Company officials routinely refused to allow safety inspectors on the property without a court order.

Then, on May 12, an immigration raid occurred and more than a third of Agriprocessors' work force was detained as suspected illegal aliens. There are now some 270 workers, most from rural Guatemala, in federal prison on charges of using false identity documents.

Federal agents have also arrested two low-level supervisors, including one who is alleged to have charged workers $200 for new documents so they could continue working at the plant.

This is a start, but the arrests need to continue up the chain to the plant's top managers and owners. These overseers have been running a modern-day plantation or workhouse -- or whatever one might call today's hell-on-earth equivalent.

Their denials about knowing they were employing an illegal work force are implausible. For years Agriprocessors has been receiving letters from Social Security Administration telling the company of discrepancies between employee names and their stated Social Security numbers. In 2006 the plant was told that at least 500 workers had such discrepancies.

"Agriprocessors is a poster child for how to use a broken immigration system to exploit workers," notes Scott Frotman, a spokesman for the United Food and Commercial Workers Union.
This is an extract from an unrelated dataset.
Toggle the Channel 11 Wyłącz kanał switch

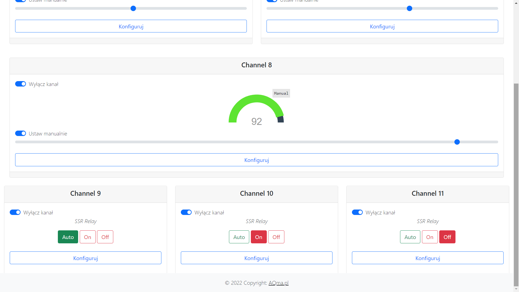[x=357, y=213]

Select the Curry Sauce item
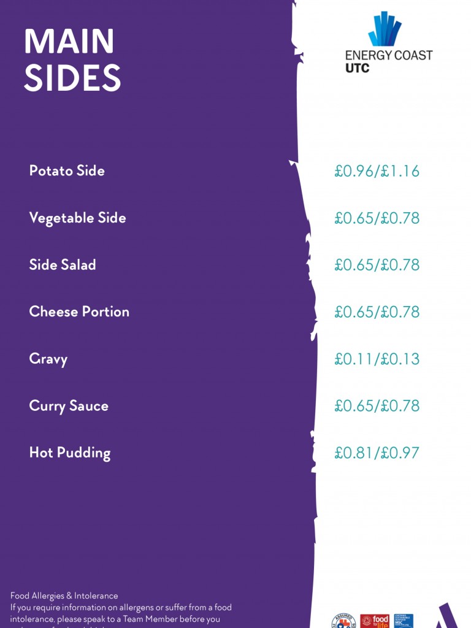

Company officials were able to keep their work force helpless due to the undocumented status of so many. The result was inevitable: lousy pay, a disregard for safety, and workers cheated at every turn.

This is why I support the federal government's newfound vigor in investigating industries that rely on illegal alien labor. This is why we need to mandate that employers verify the legal status of their workers, with tough penalties attached for those found with undocumented employees.

Meatpacking at a unionized facility was at one time a ticket to a middle-class life. Today, thanks to absurdly lax enforcement of immigration laws, the same type of work buys a peasant's existence.

Illegal aliens are peasants-for-hire, and their exploitation is something too many companies relish when given the chance. We have to stop giving them that chance.